1. Marasmus : It's a chronic disease that develops over months or years as a result of
deficiency in total caloric intake.

2. Kwashiorkor: It's an acute process that can develop within weeks & is associated with
visceral protein depletion & impaired immune function.

3. Mixed marasmic kwashiorkor: It's a severe form of protein calorie malnutrition that
develops when a marasmic patient is subjected to an acute Hypermetabolic stress such
as trauma, surgery & infection.

**Total parentral nutrition [TPN]: It includes the following:

A. Energy sources: {Dextrose}

* Dextrose conc. ≥ 25% till 70% is used & must be administered through central vein
WHY? Because it's hypertonic so allow dilution by blood.

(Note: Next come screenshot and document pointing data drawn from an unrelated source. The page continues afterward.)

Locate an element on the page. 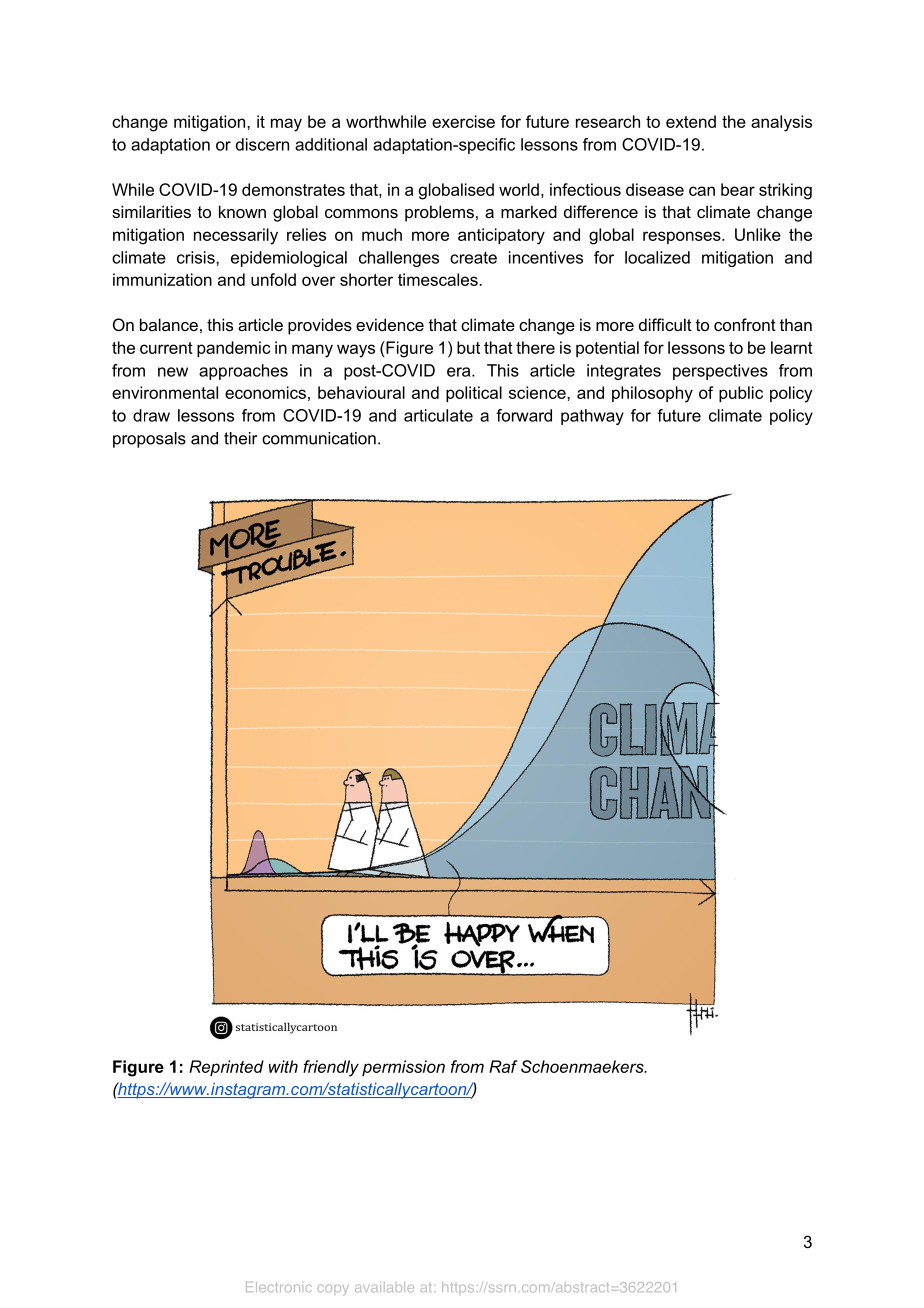 The image size is (924, 1308). exercise is located at coordinates (463, 121).
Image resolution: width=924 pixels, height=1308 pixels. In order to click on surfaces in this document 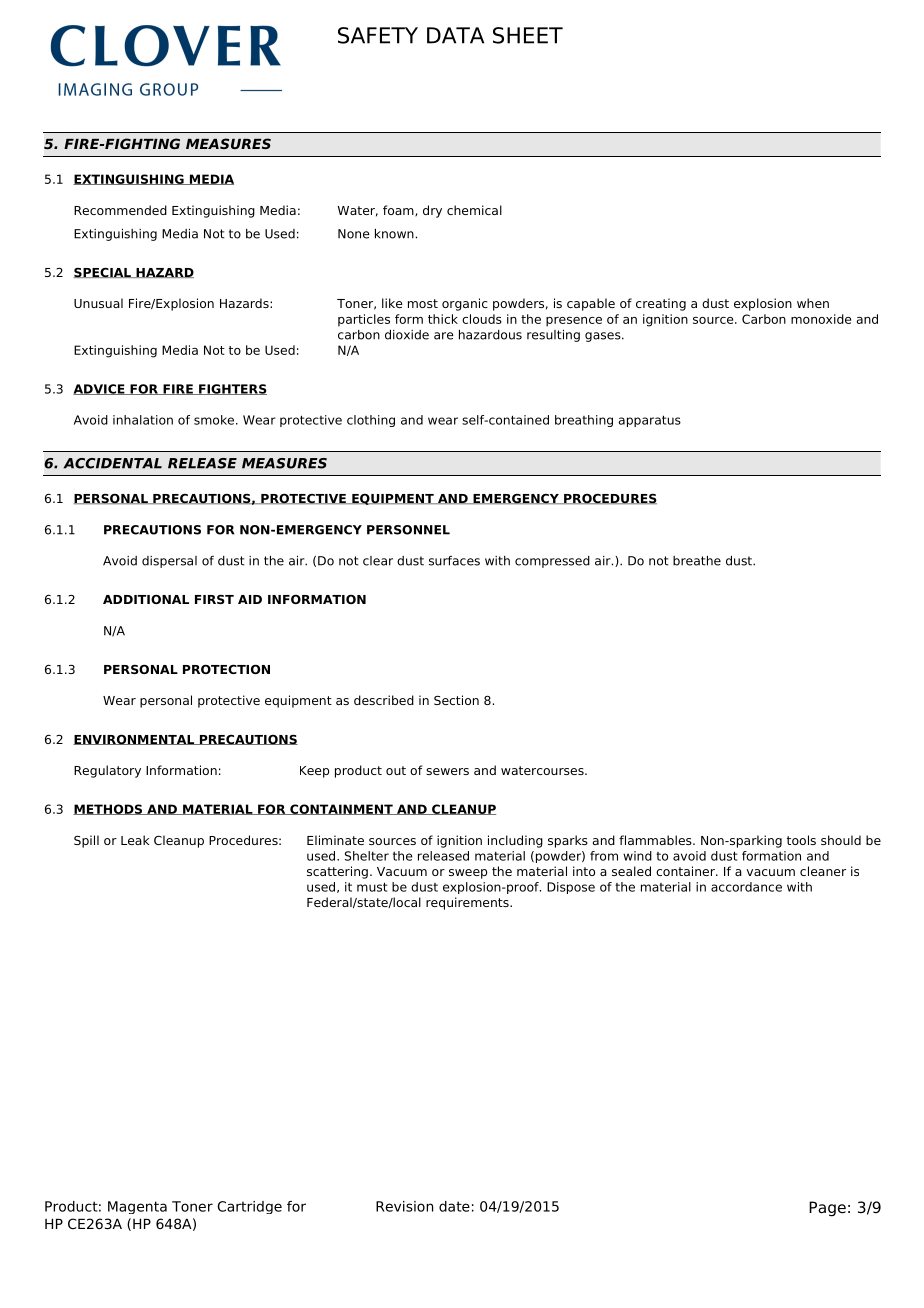, I will do `click(454, 561)`.
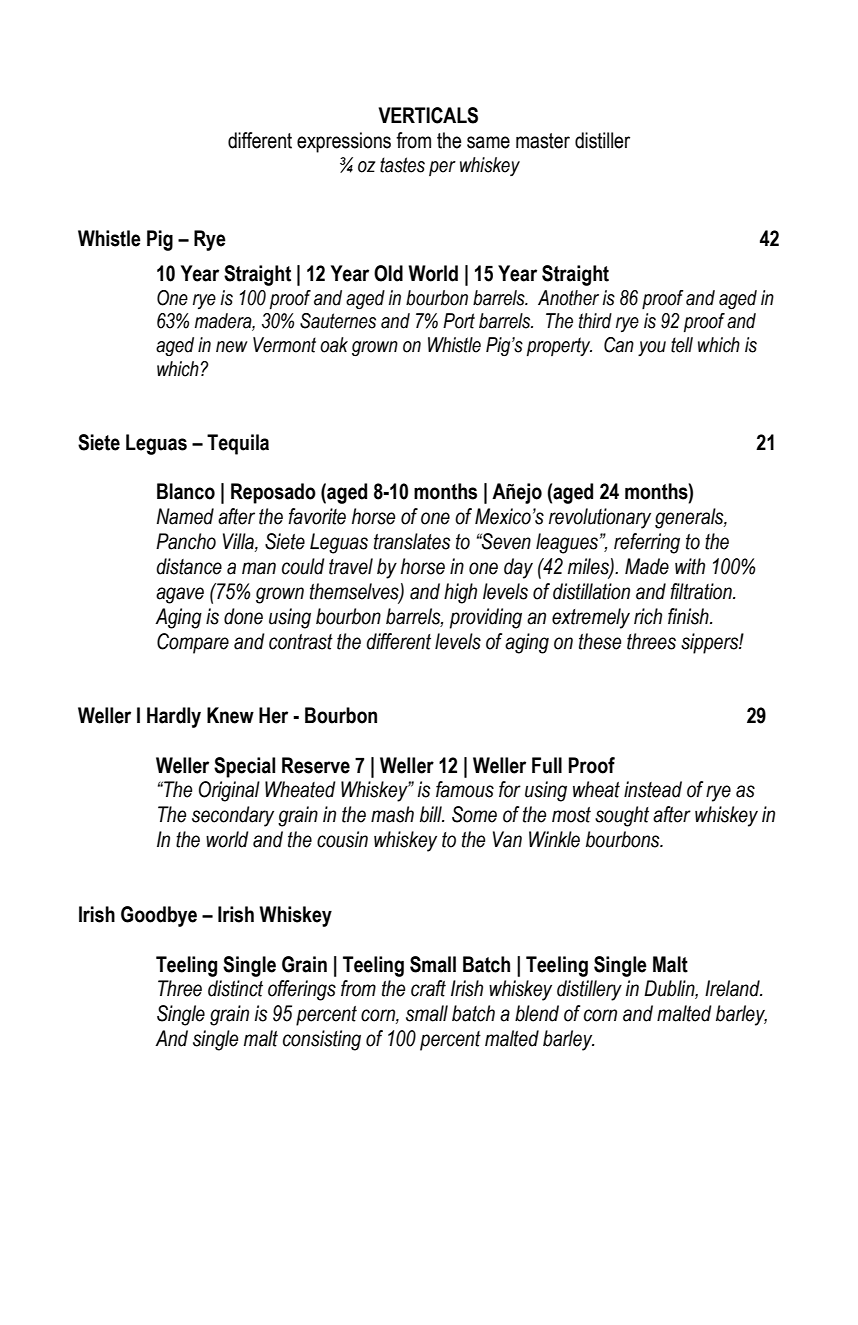  What do you see at coordinates (412, 541) in the image?
I see `translates` at bounding box center [412, 541].
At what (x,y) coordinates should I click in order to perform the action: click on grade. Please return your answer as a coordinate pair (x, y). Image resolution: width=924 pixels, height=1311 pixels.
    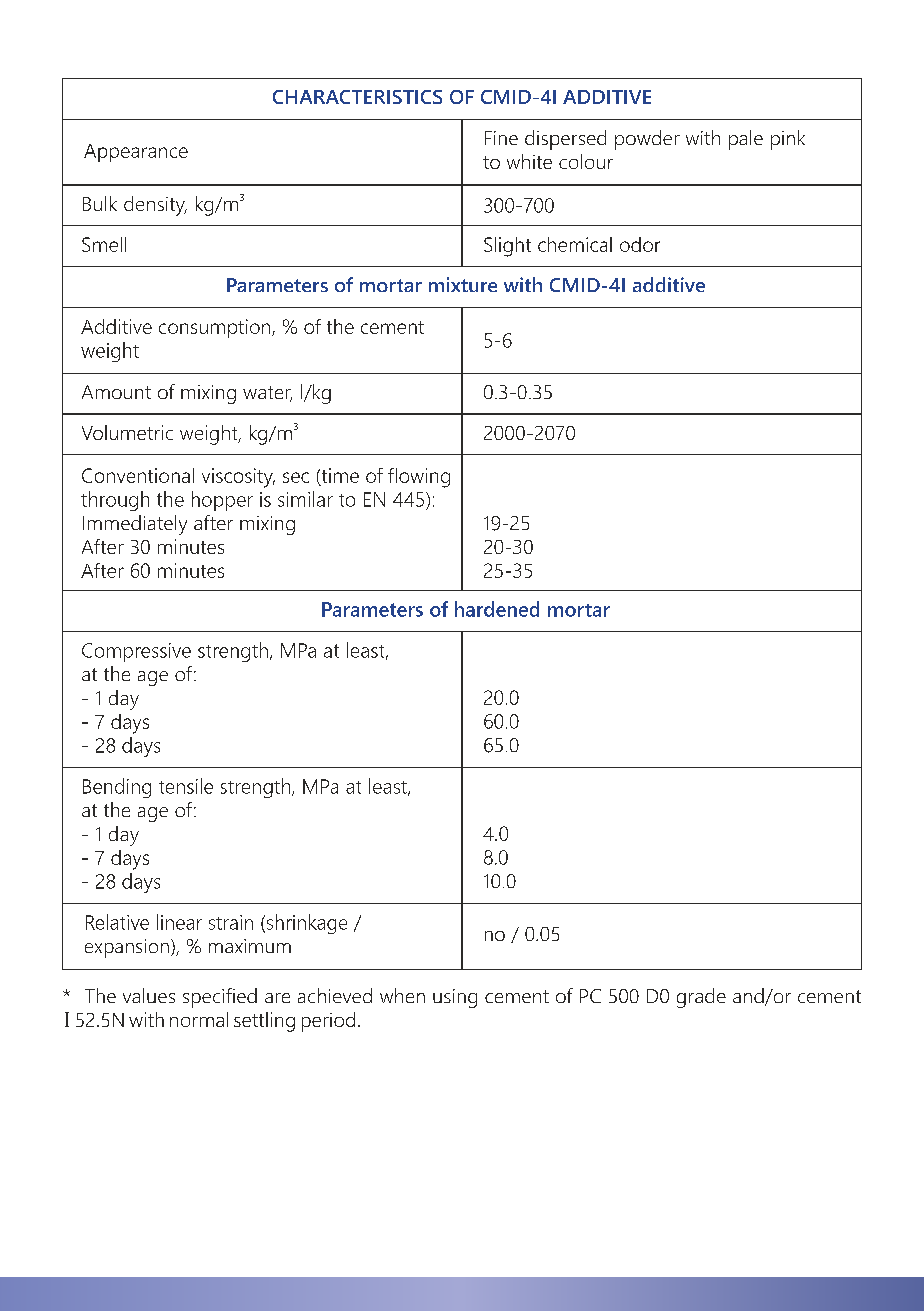
    Looking at the image, I should click on (701, 998).
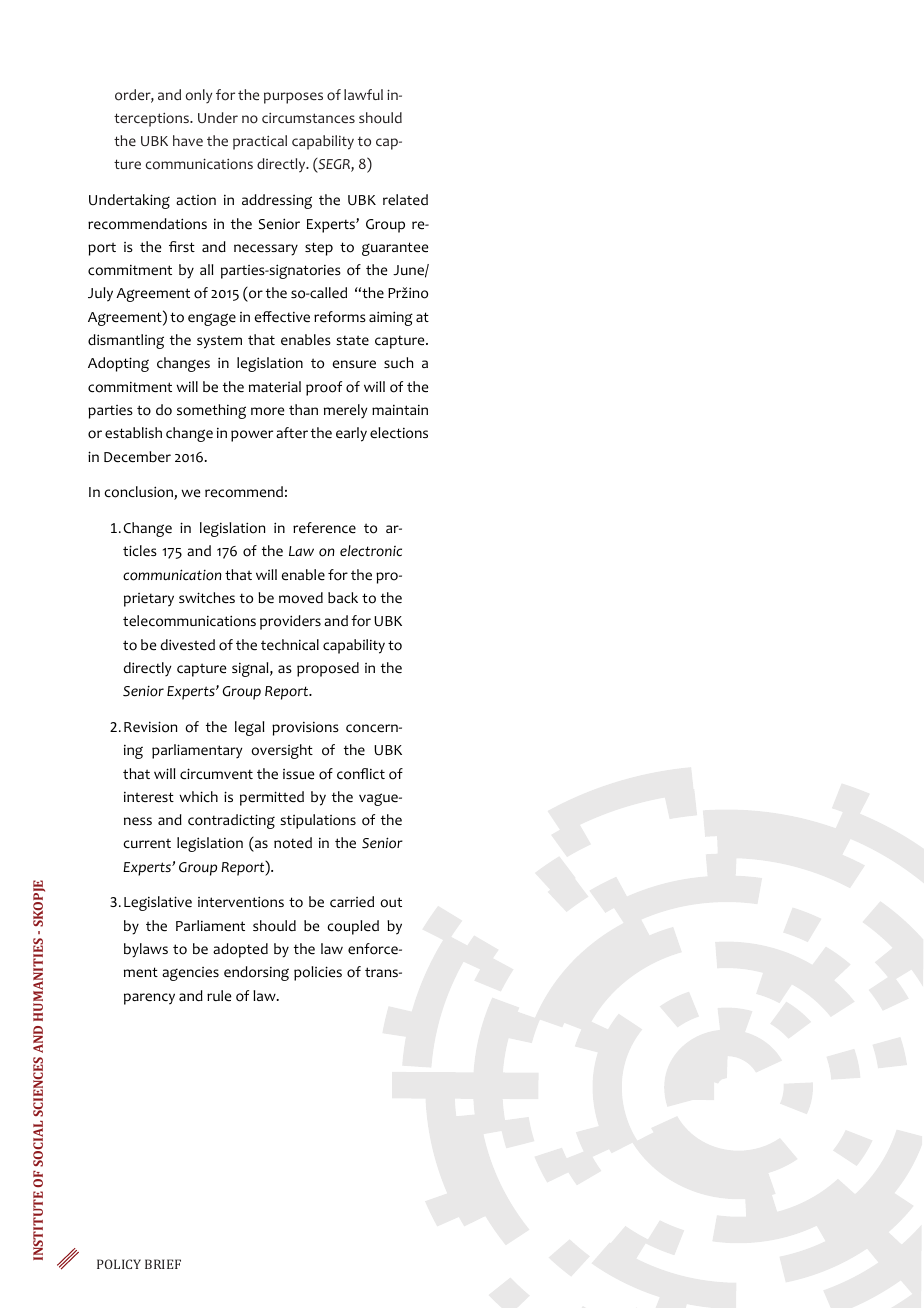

*Dextrose provides 3.4 kcal/g.

Q) How many kcal is provided by Dextrose 50% [500ml bottle]?

500 ml x 50%→ 250 g dextrose
250g x 3.4 kcal→ 850 kcal.

B. Nitrogen source: {Protein}: Solutions that contain a mixture of free essential

& non essential L-amino acids.
*Nitrogen balance: 24 h nitrogen intake……….. How to calculate?

16% of any mixture of common amino acids will consist of nitrogen.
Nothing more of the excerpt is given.